13. In the present case, the fact of employment of the Workman as Driver
in route No.180 as co-Driver on 28.12.1993 for the trip from Tirunelveli to
Chennai is admitted. The accident occurred at Ulundurpert when the workman was
travelling in the bus as co-Driver and sustaining of injuries due to the said
accident are also admitted. The Transport corporation, taking note of the
accident and injuries sustained by the workman, granted special leave from
29.12.1993 to 30.9.1994 and medical leave from 1.10.1994 to 29.2.1996 is also
admitted in the affidavit filed in support of the writ petition filed by the
Transport Corporation. Workman’s continuous treatment even after 1.3.1996 is
also not in dispute. The disability certificate which was produced before the
Motor Accident Claims Tribunal also shows that the workman sustained 40%
disability due to the said accident, for which, compensation was also awarded.
A specific finding is also given by the Tribunal that the workman is not in a
position to drive any vehicle. Hence there is a judicial finding against the
Transport Corporation.

14. From 1.3.1996, the Workman was said to be on leave without any
sanction of leave. Act 1 of 95 came into force on 7.2.1996. As per Section 47
of the said Act (extracted above), the Transport Corporation is bound to offer
alternate employment to the workman. Admittedly, no alternate employment is
provided to the workman. Had the alternate employment was provided and the
Workman refused to attend to duty, the Transport Corporation could have
initiated action against the workman for not reporting to duty, without sanction
of the leave. Hence I am of the view that the workman is entitled to get
alternate employment in the Transport Corporation at least from 7.2.1996. As
the earlier period of absence i.e., special leave from 29.12.1993 to 30.9.1994
and medical leave from 1.10.1994 to 29.2.1996 having been sanctioned, the
workman is entitled to get alternate employment from 1.3.1996.

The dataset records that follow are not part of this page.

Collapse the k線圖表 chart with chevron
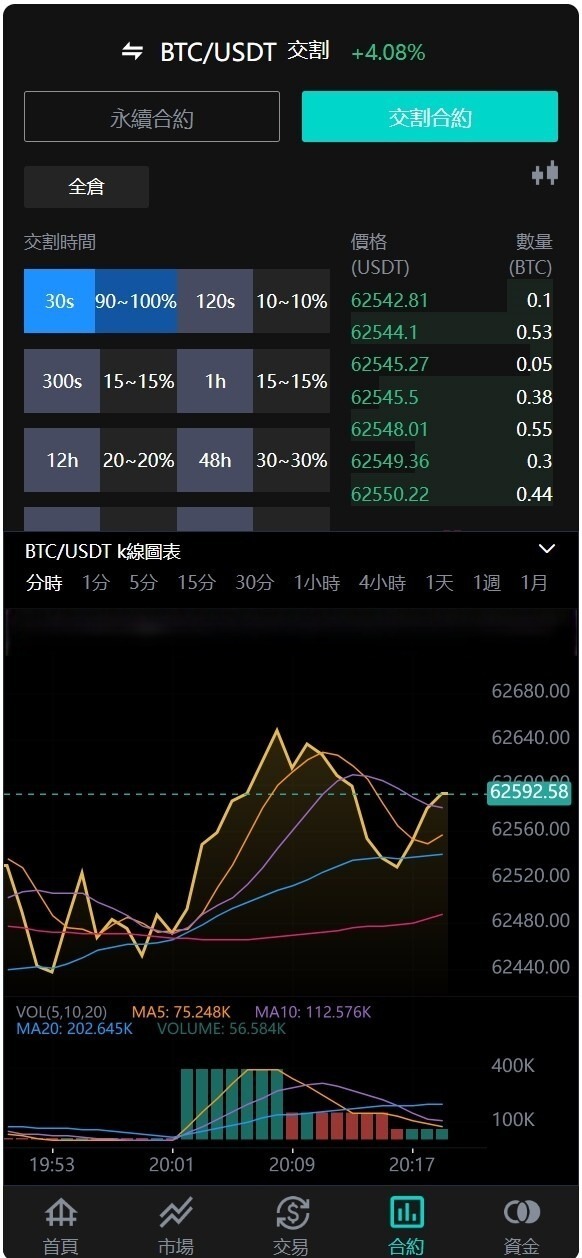This screenshot has width=582, height=1258. (547, 549)
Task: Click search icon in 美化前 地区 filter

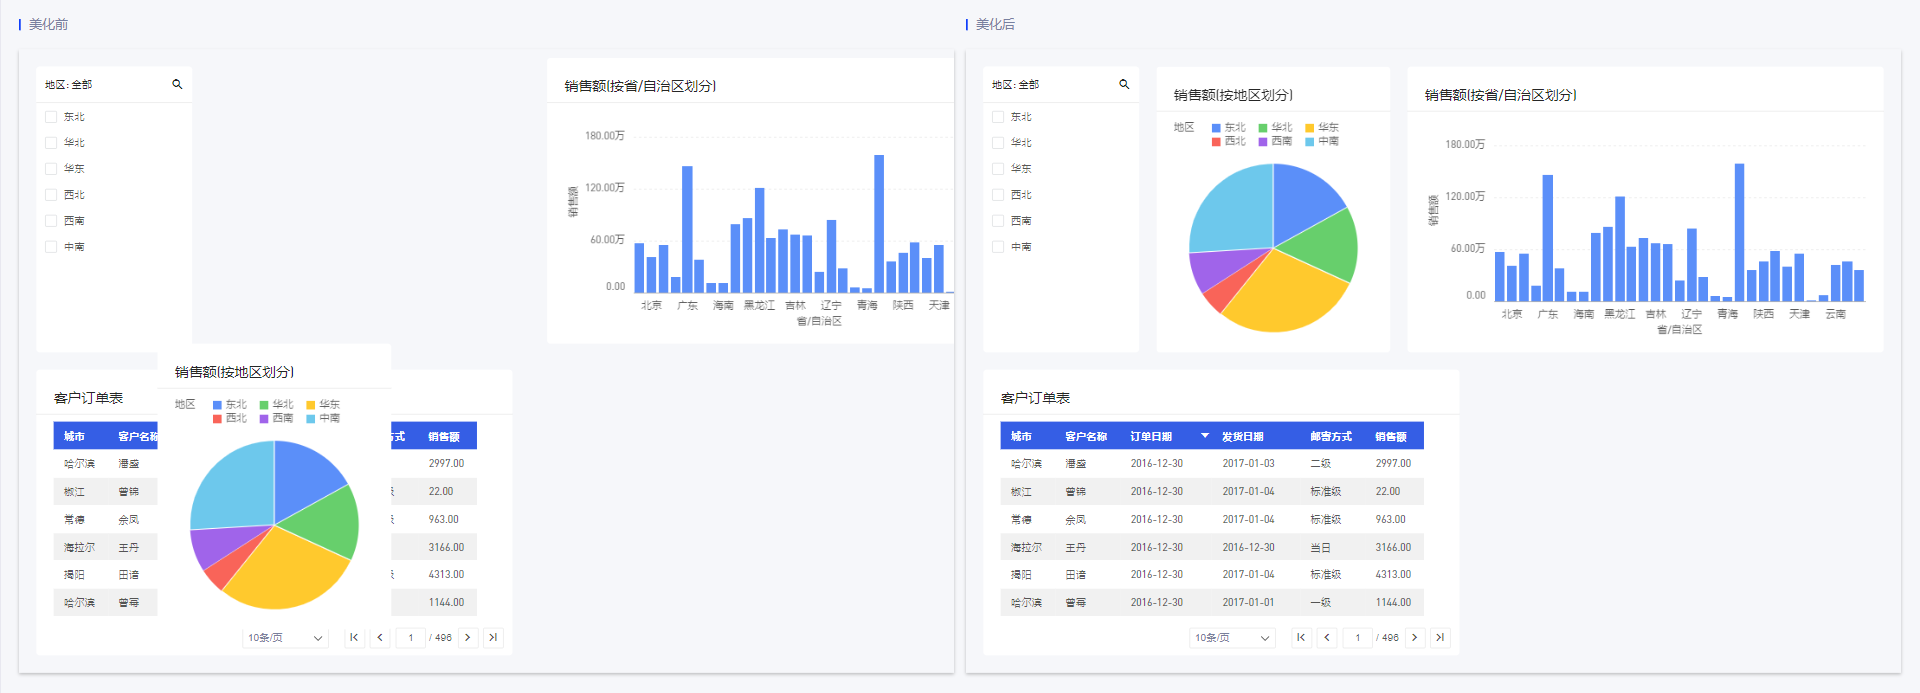Action: point(177,85)
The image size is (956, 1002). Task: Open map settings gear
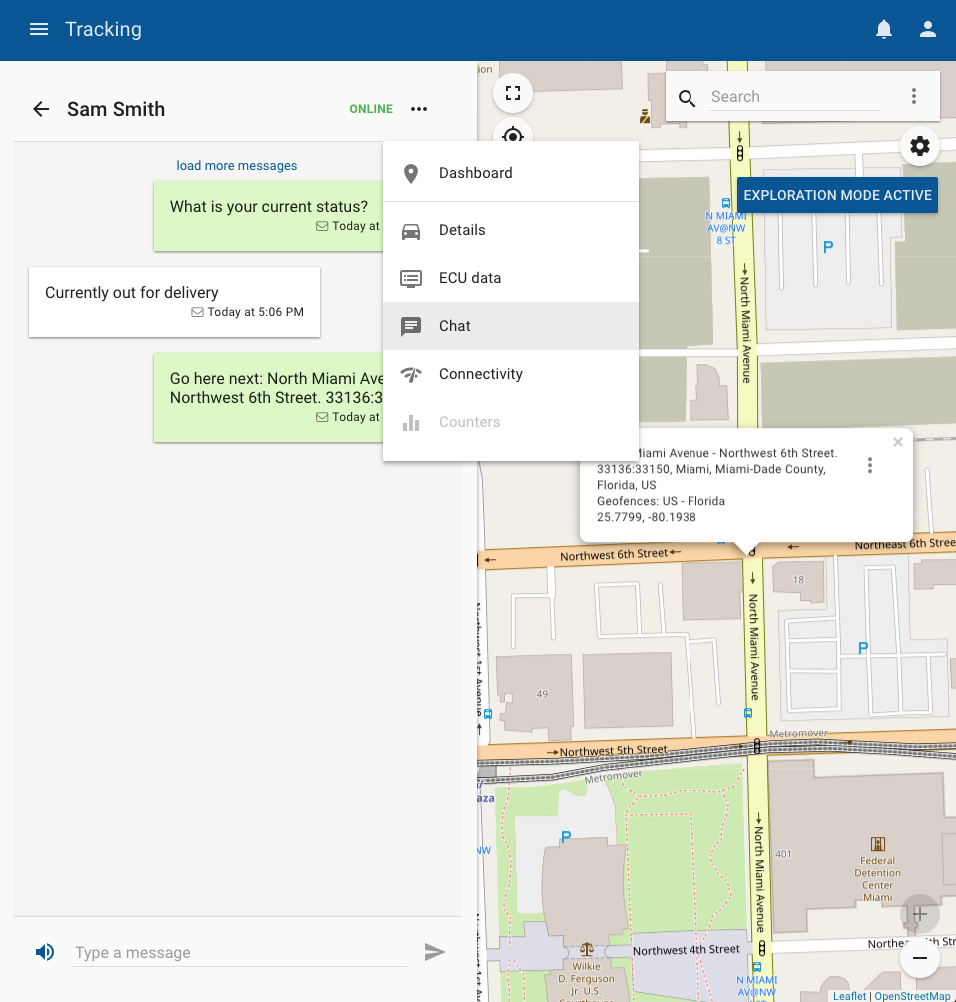tap(920, 146)
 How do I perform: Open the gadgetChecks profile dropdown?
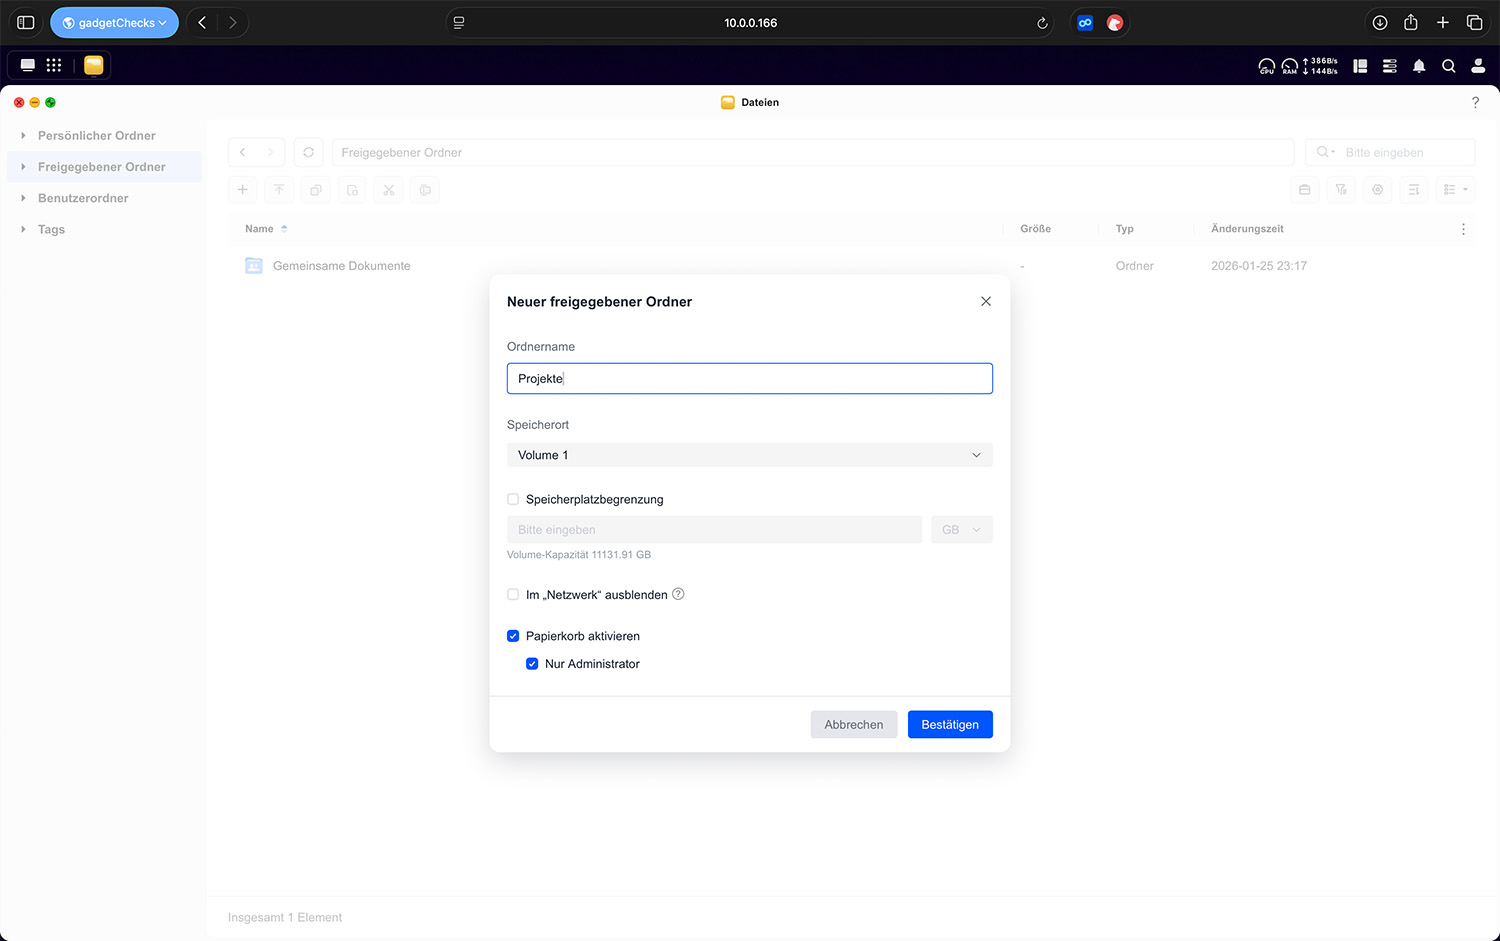tap(114, 23)
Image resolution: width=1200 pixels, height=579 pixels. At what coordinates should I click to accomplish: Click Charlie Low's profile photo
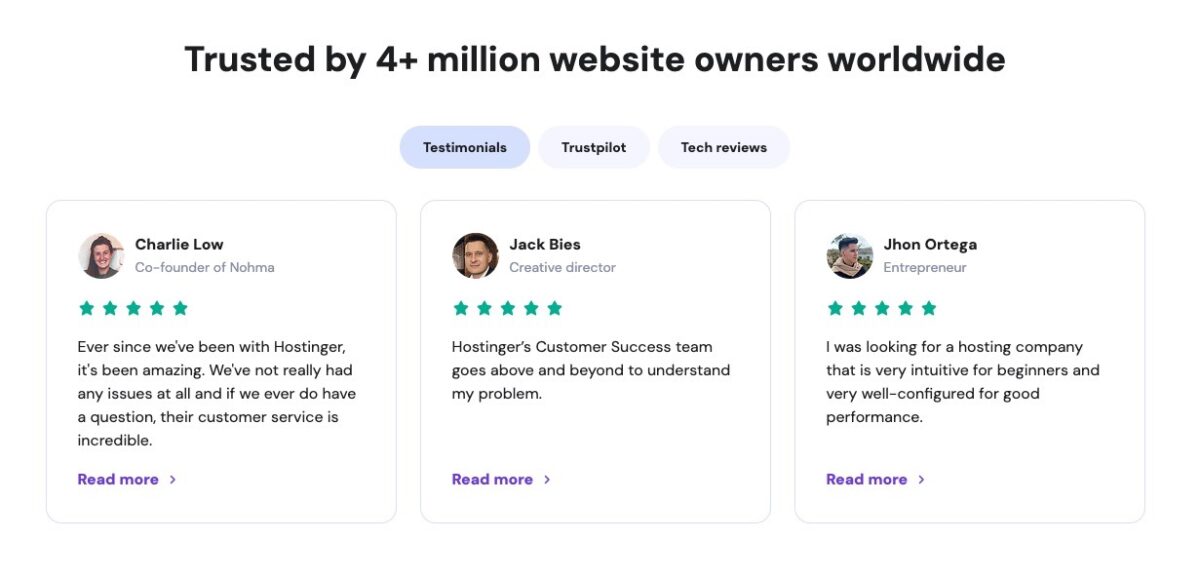click(x=101, y=255)

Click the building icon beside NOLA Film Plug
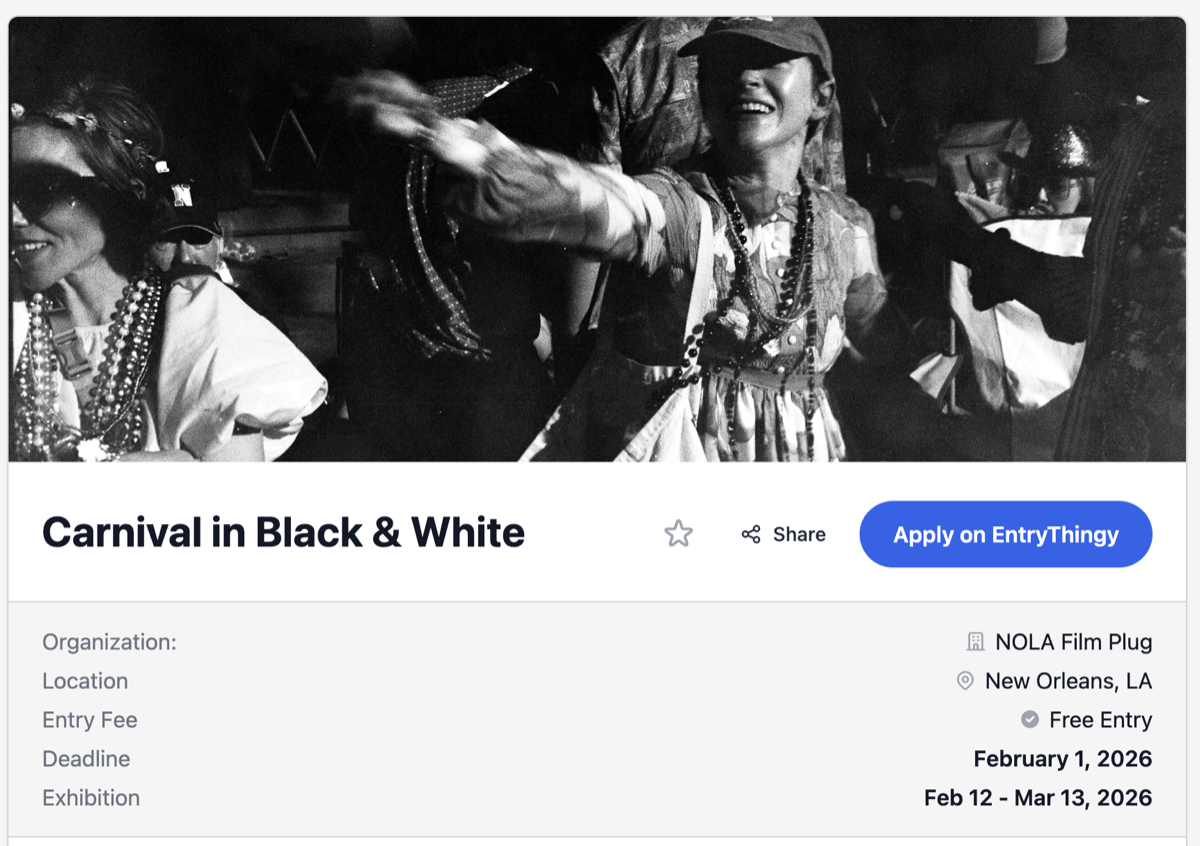click(975, 642)
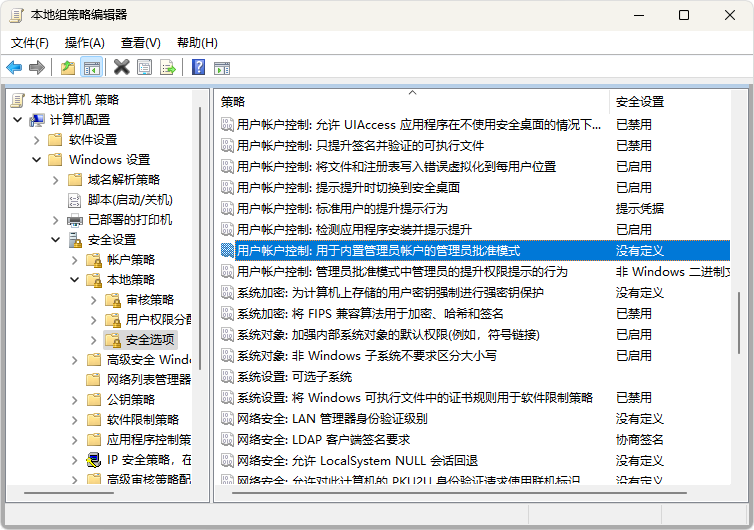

15. Further, the Labour Court also considered the disability sustained
by the Workman during the course of the employment and also the 40% disability
assessed by the Doctor which was accepted by the Motor Accident Claims Tribunal
for awarding compensation. The said findings of the Labour Court cannot be
treated as perverse finding warranting interference by this Court in the writ
petition filed under Article 226 of Constitution of India. The Labour Court
ordered reinstatement by providing alternate employment with salary protection,
backwqages and continuity of service. However, in the light of section 47 of
the Act, the workman is entitled to get alternate employment from 1.3.1996 with
salary protection, promotional opportunities if he is otherwise eligible with
monetary and service benefits and not from the date of dismissal i.e., from
11.2.1997. The Transport Corporation is directed to give alternate employment
to the Workman with all benefits from 1.3.1996 within a period of two weeks from
the date of receipt of copy of this order.

16. W.P.No.9582 of 2007 is ordered in the above terms. No costs.
Connected miscellaneous petitions are closed.

17. In view of the order passed in W.P.No.9582 of 2007, no further order
is required to be passed in W.P.No.9518 of 2007 filed by the second respondent
for implementing the award of the Labour Court. Hence W.P.No.9518 of 2007 is
also disposed of.

vr

To

The Presiding Officer, Labour Court, Tirunelveli.